■ **WHAT IS NEEDED**
Text only, exactly as given: reproduce the entries below without their pictures.

■ **DATA EXTRACT**
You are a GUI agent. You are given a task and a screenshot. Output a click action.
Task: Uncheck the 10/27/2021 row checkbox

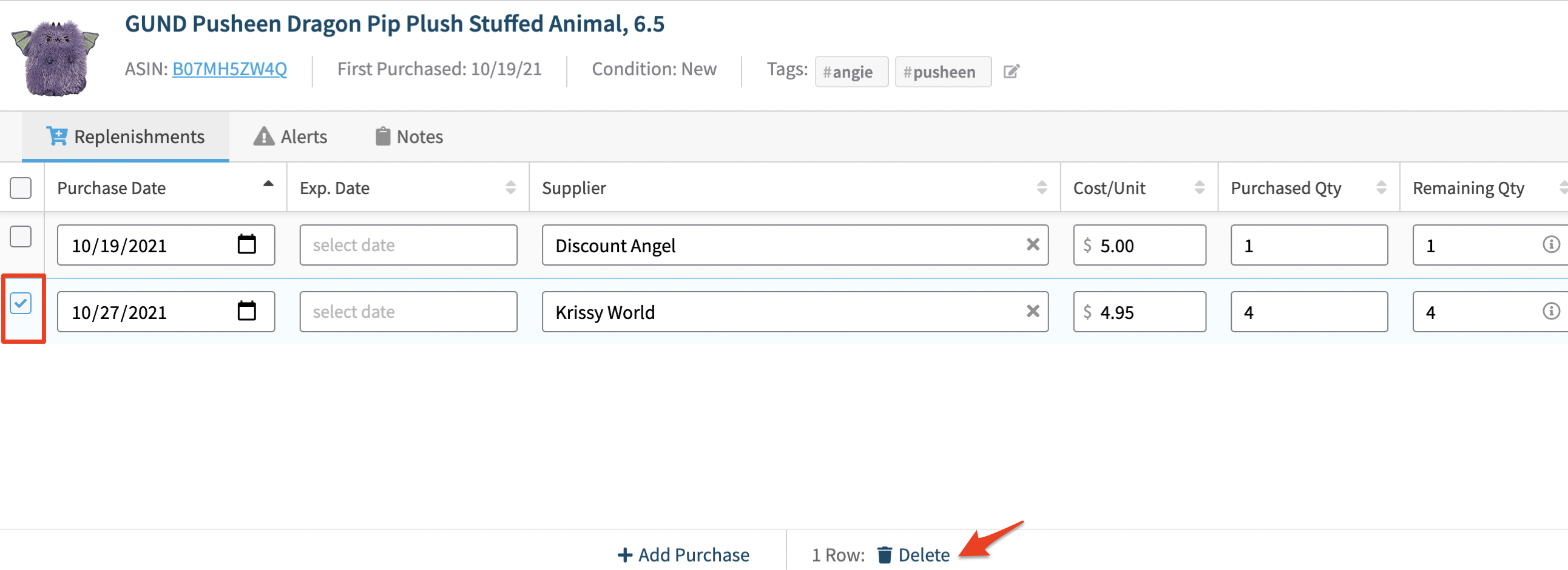click(21, 303)
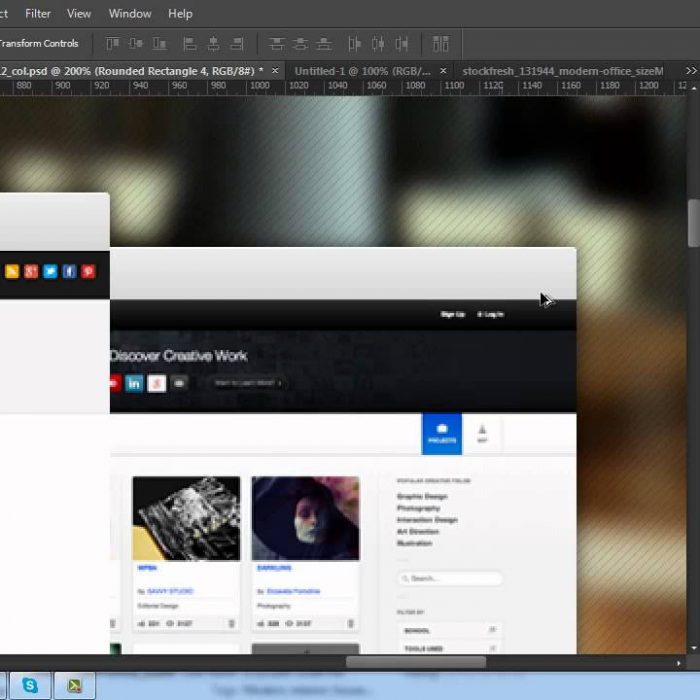The height and width of the screenshot is (700, 700).
Task: Click the Auto-Align Layers icon
Action: [x=441, y=44]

■ **SOLUTION TO THIS TASK**
You are a GUI agent. You are given a task and a screenshot. Output a click action.
Task: Uncheck the 10/27/2021 row checkbox

click(21, 303)
The height and width of the screenshot is (700, 700).
Task: Click the Auto-Align Layers icon
Action: [x=441, y=44]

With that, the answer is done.